Kim’s buildup to starting Dentists for Humanity was an uneasy one. He originally studied biomedical engineering at the University of California Los Angeles. His mentors at UCLA were dentists, and he quickly changed fields after receiving his master’s degree in 2002.

Kim moved to Boston to attend the Harvard School of Dental Medicine, and received his degree in 2008. In 2012, he finished his residency for periodontics. Post-graduation, Kim lives in Newton, teaches at Harvard, and practices at Dartmouth Periodontics and Implant Dentistry on State Road, alongside travelling for his charity.

“I like that I can use my hands to help others,” said Kim. “When I was going through school, I would say I had a depression. I wasn’t sure what I was doing, purpose of life.”

Kim said that the pressure to succeed stemmed from his Korean culture. He immigrated to California when he was 19, but in his culture, money and success go hand-in-hand, he explained.

It was during his schooling that Kim was first introduced to a new life perspective.
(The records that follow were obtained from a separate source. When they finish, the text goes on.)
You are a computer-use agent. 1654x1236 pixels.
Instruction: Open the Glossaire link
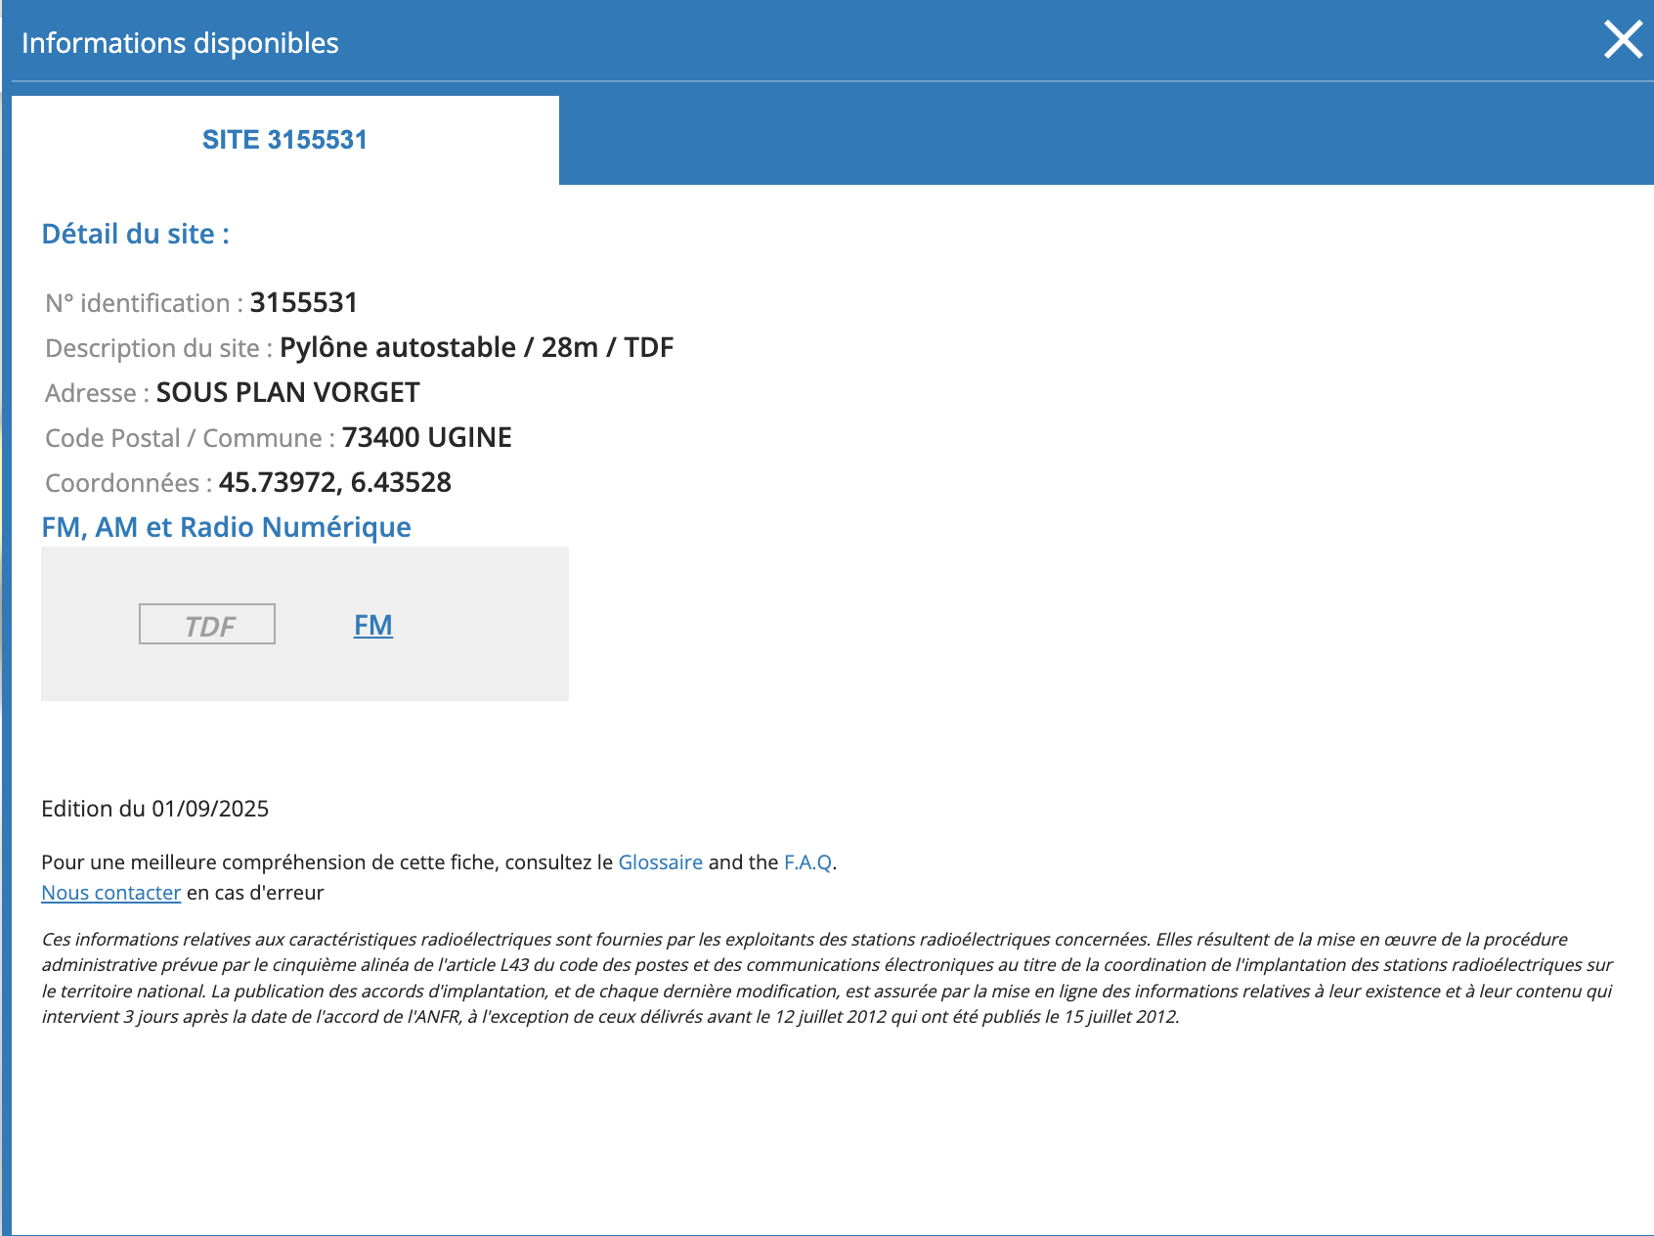click(x=661, y=862)

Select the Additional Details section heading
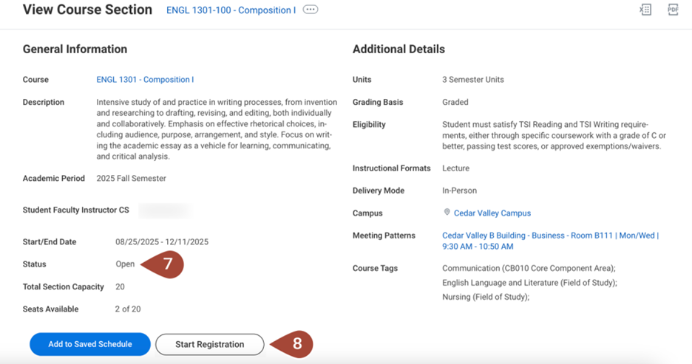[398, 49]
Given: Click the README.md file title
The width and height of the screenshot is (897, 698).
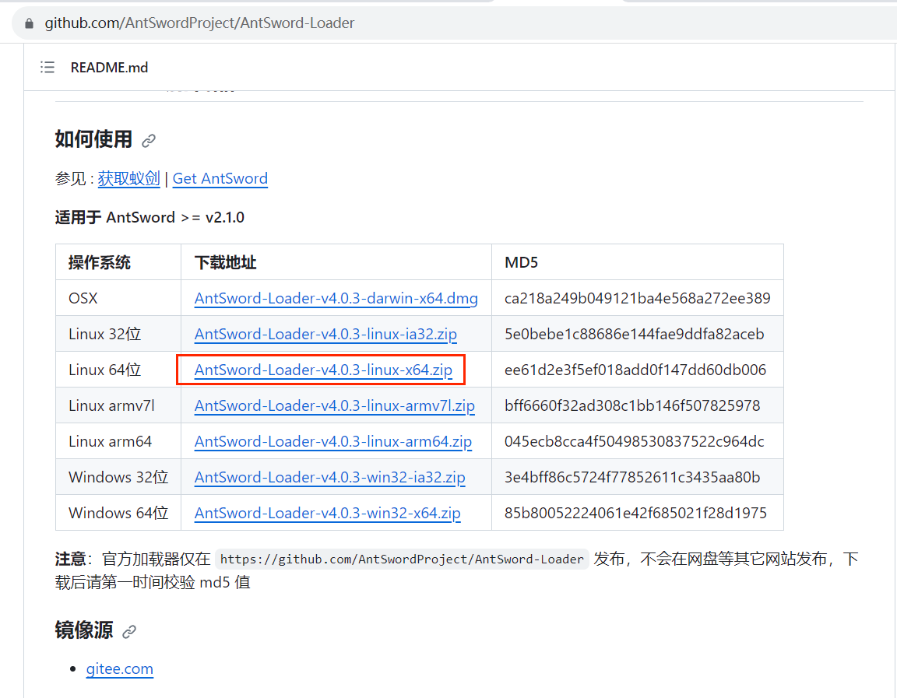Looking at the screenshot, I should tap(109, 68).
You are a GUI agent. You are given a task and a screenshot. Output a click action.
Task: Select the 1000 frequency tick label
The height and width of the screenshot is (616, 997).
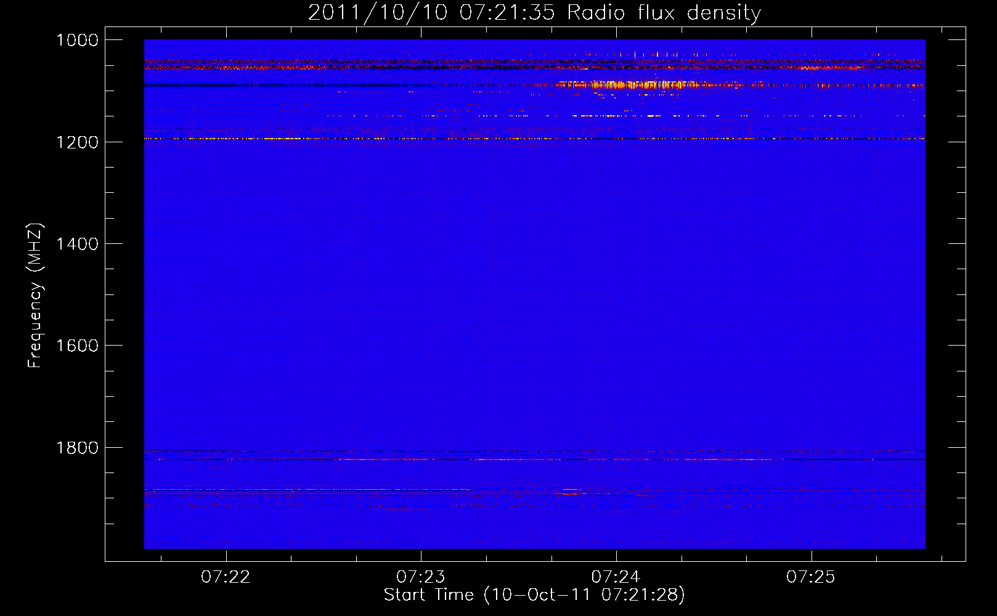click(x=77, y=40)
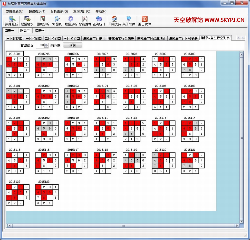The width and height of the screenshot is (250, 240).
Task: Click the 查询统计 pie chart icon
Action: [99, 19]
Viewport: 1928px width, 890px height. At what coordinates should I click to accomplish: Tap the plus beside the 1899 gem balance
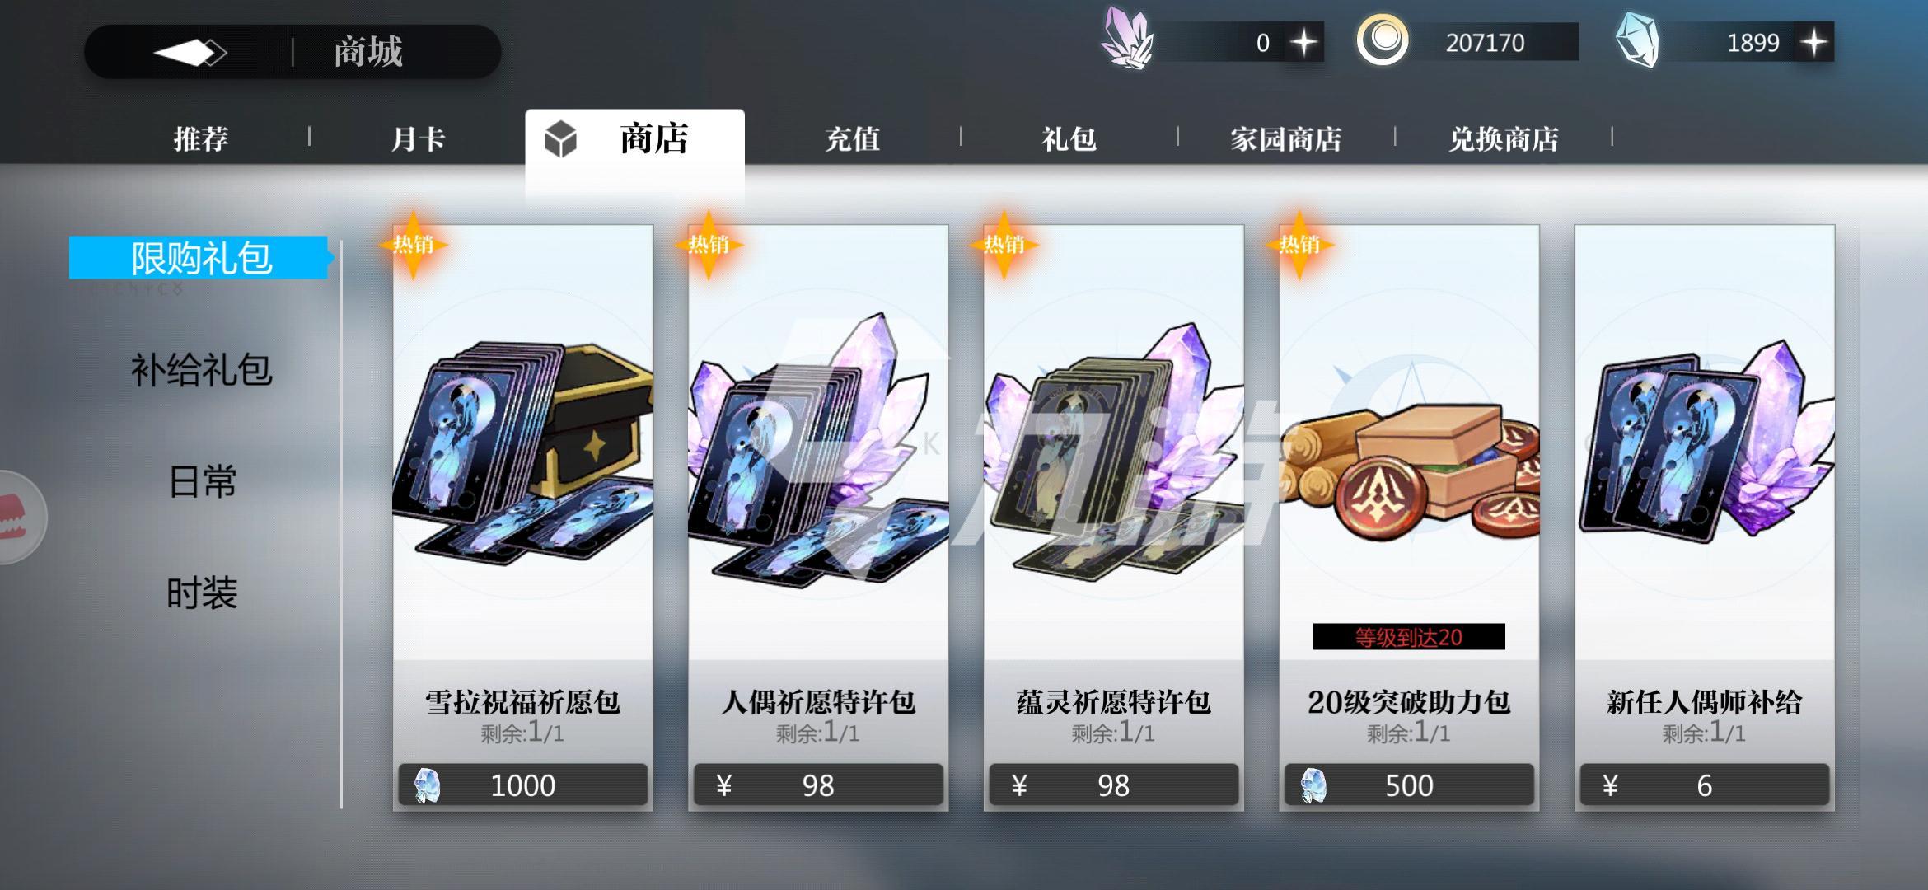click(1814, 43)
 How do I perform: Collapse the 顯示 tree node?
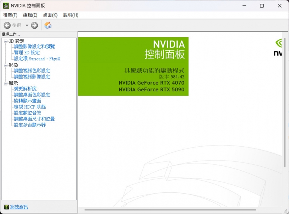point(5,83)
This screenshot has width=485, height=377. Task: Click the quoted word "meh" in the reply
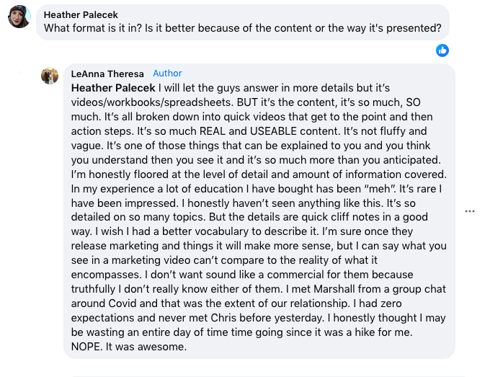pos(379,189)
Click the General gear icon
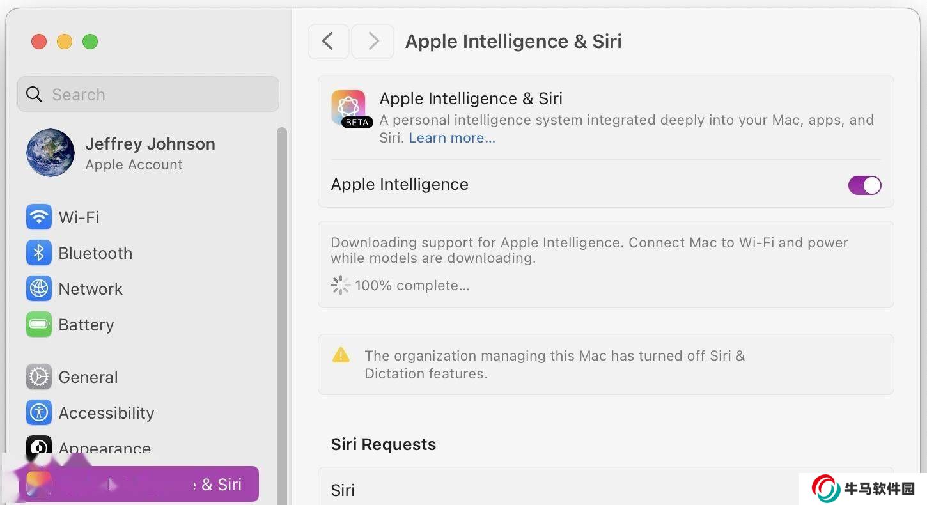927x505 pixels. coord(38,377)
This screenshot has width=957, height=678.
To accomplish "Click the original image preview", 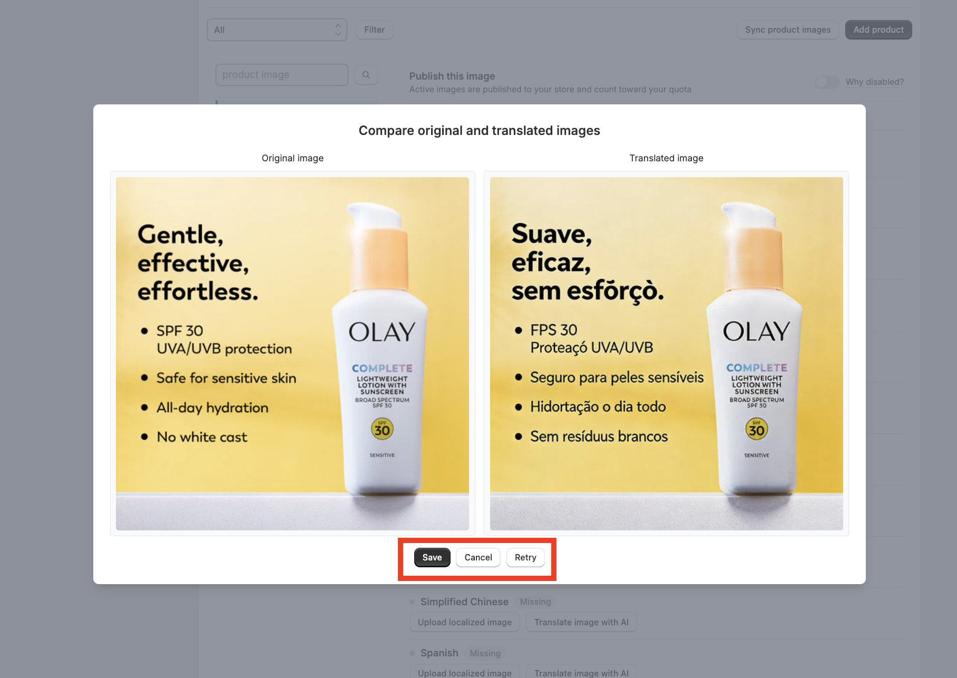I will tap(292, 354).
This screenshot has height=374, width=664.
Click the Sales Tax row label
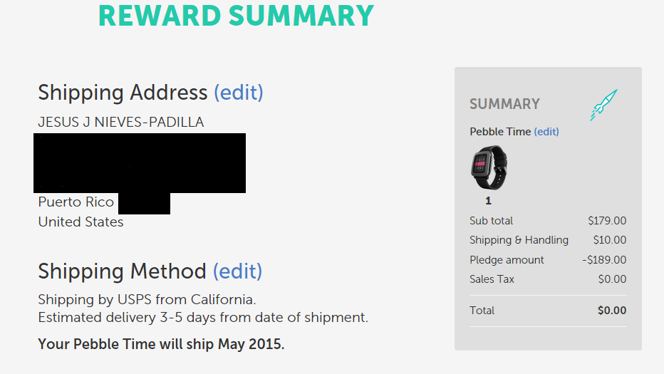[x=492, y=279]
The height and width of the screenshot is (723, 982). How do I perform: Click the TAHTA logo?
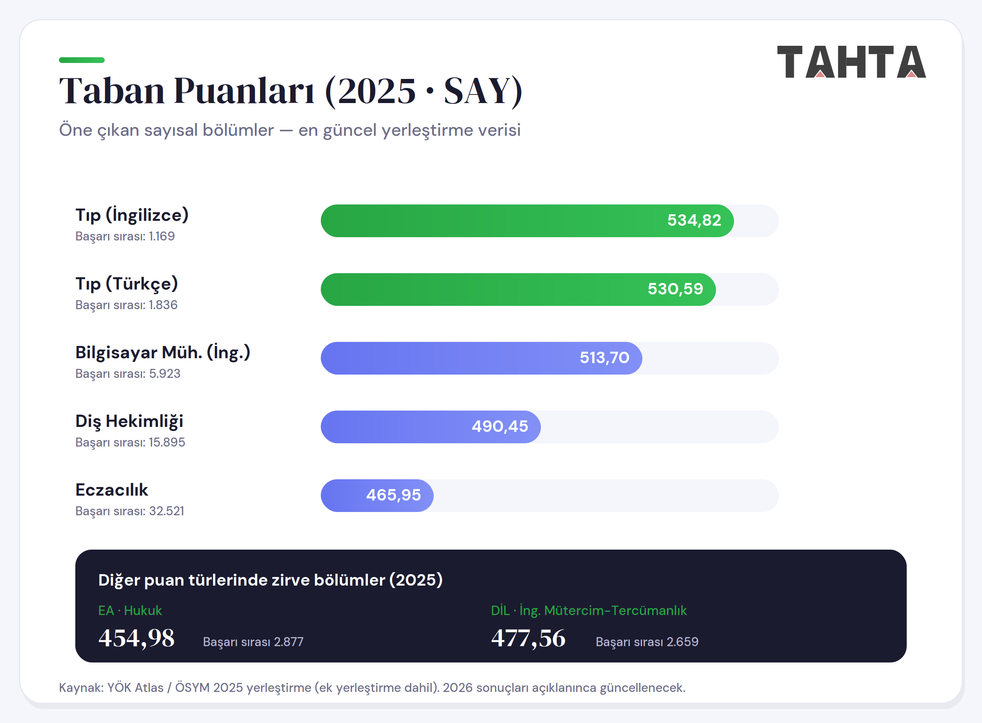click(851, 62)
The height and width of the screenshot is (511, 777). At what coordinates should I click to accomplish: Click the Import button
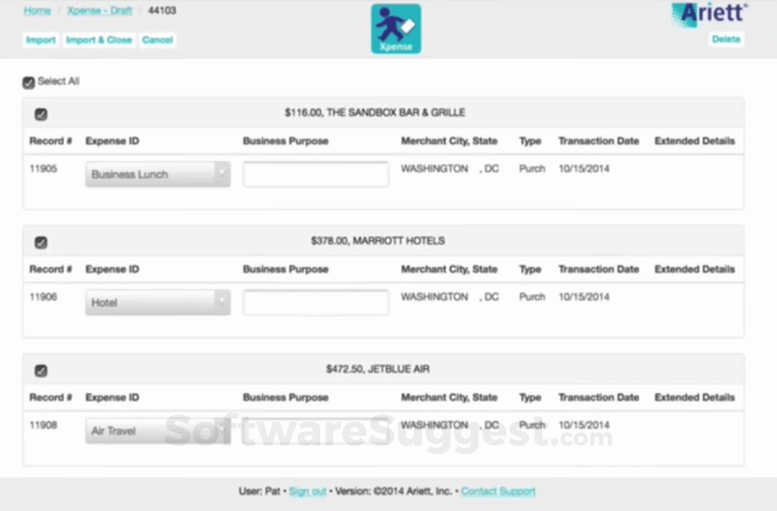(40, 39)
Flirting with suicidal thoughts, Kim decided to accompany friends on a mission trip to an Indian reservation in northern Canada in 2006. There, he befriended a seven-year-old girl who had lost her whole family the week before his arrival.

“The whole house blew up,” he said, explaining an accident that evolved from family members’ habit of gas sniffing. Kim taught the girl to play guitar, she began calling him “uncle,” and the two exchanged letters regularly after he returned to New England from his week-long trip.

“Her mood was a lot more stable after my visit. Even though I was not related to her, I made a small difference in her life,” Kim said.

Kim eventually lost contact with the girl in her teenage years, after she was kicked out of school, but he did not give up. He continued school-sponsored dentistry mission trips. In 2009, he visited Bocachica, a village on an island northwest of Columbia.

“In the island, there’s no cars. There are not even people leaving the island,” Kim recalled of Bocachica’s poverty. He remembered cleaning a man’s teeth, and being stunned by the reaction.

“He was smiling, and he looked very happy,” Kim said. “Even though I was going to the best school in the world and practicing dentistry, I wasn’t happy. But what I do with what I have can make a difference in someone else’s life. I wanted to deliver that message to my students.”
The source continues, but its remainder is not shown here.